Parquet Logical Type Definitions

Logical types are used to extend the types that parquet can be used to store, by specifying how the primitive types should be interpreted. This keeps the set of primitive types to a minimum and reuses parquet's efficient encodings. For example, strings are stored as byte arrays (binary) with a UTF8 annotation.

This file contains the specification for all logical types.

Metadata

The parquet format's ConvertedType stores the type annotation. The annotation may require additional metadata fields, as well as rules for those fields.

UTF8 (Strings)

UTF8 may only be used to annotate the binary primitive type and indicates that the byte array should be interpreted as a UTF-8 encoded character string.

DECIMAL

DECIMAL annotation represents arbitrary-precision signed decimal numbers of the form unscaledValue * 10^(-scale).

The primitive type stores an unscaled integer value.
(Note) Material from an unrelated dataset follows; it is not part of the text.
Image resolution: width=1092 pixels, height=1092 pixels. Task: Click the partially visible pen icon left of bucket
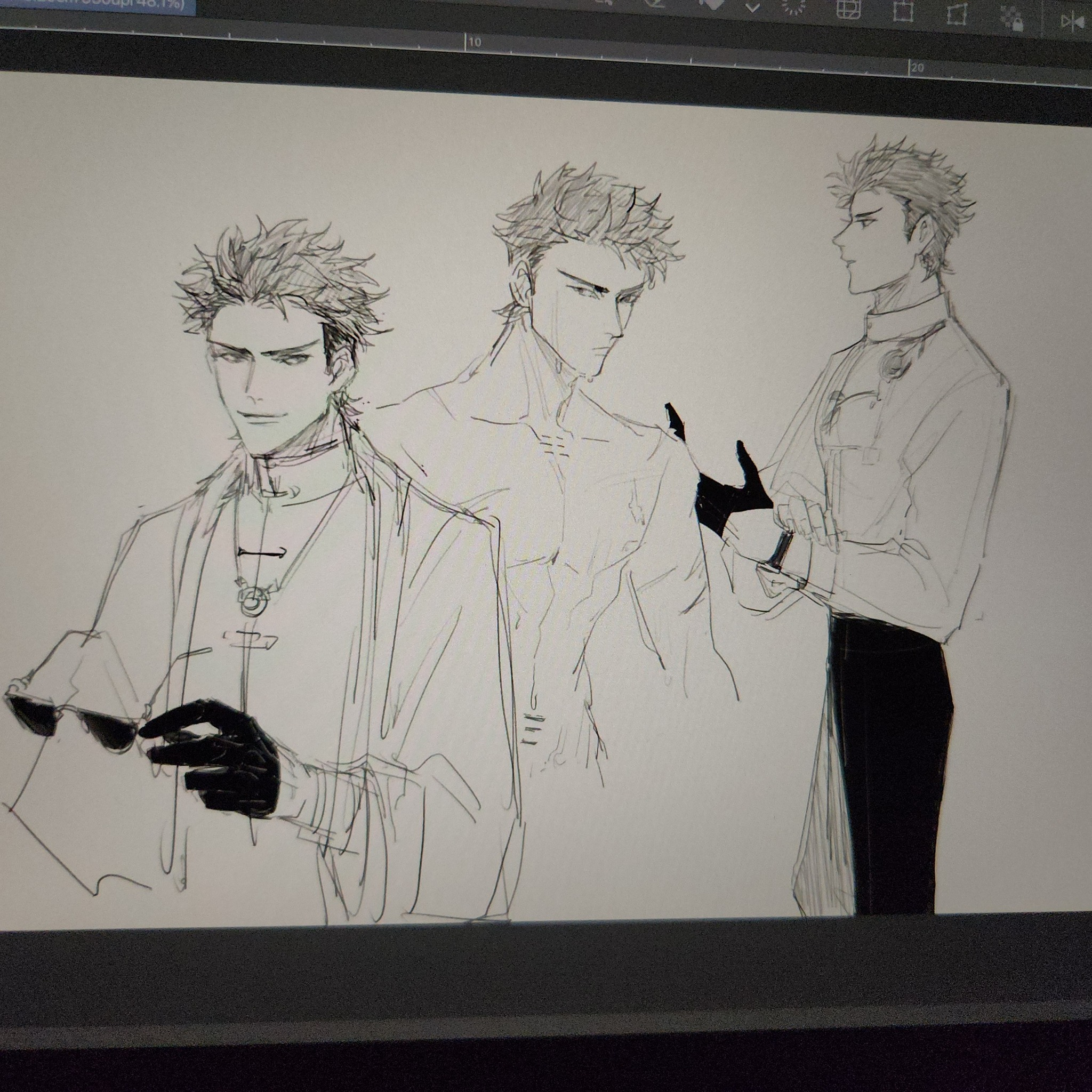pyautogui.click(x=656, y=3)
For byte arrays, binary and fixed, the unscaled number must be encoded as two's complement using big-endian byte order (the most significant byte is the zeroth element). The scale stores the number of digits of that value that are to the right of the decimal point, and the precision stores the maximum number of digits supported in the unscaled value.

If not specified, the scale is 0. Scale must be zero or a positive integer less than the precision. Precision is required and must be a non-zero positive integer. A precision too large for the underlying type (see below) is an error.
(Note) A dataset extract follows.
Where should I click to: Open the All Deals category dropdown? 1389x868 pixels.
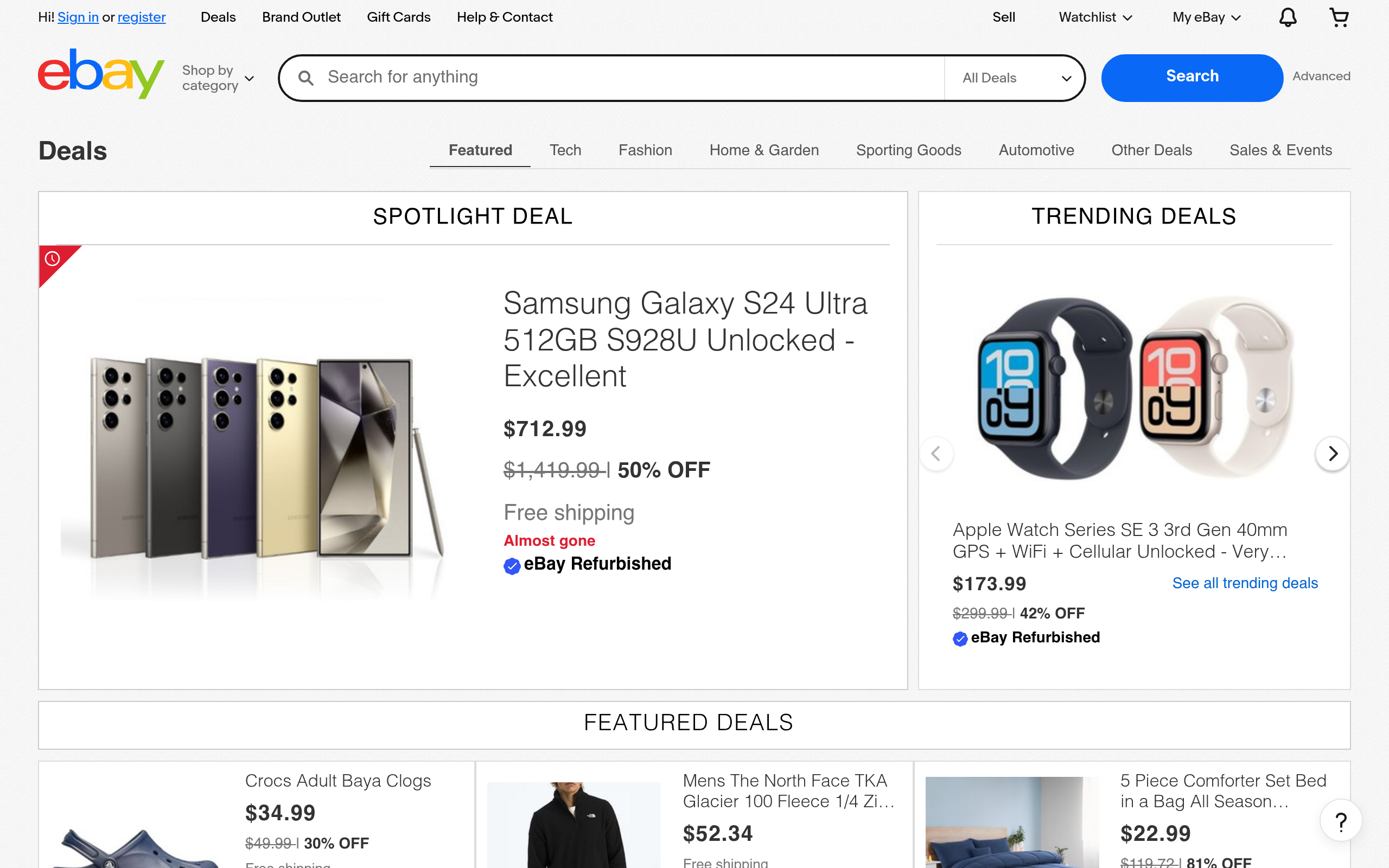coord(1015,78)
DECIMAL can be used to annotate the following types:

  • int32: for 1 <= precision <= 9
  • int64: for 1 <= precision <= 18; precision <= 10 will produce a warning
  • fixed_len_byte_array: precision is limited by the array size. Length n can store <= floor(log_10(2^(8*n - 1) - 1)) base-10 digits
  • binary: precision is not limited, but is required. The minimum number of bytes to store the unscaled value should be used.

A SchemaElement with the DECIMAL ConvertedType must also have both scale and precision fields set, even if scale is 0 by default.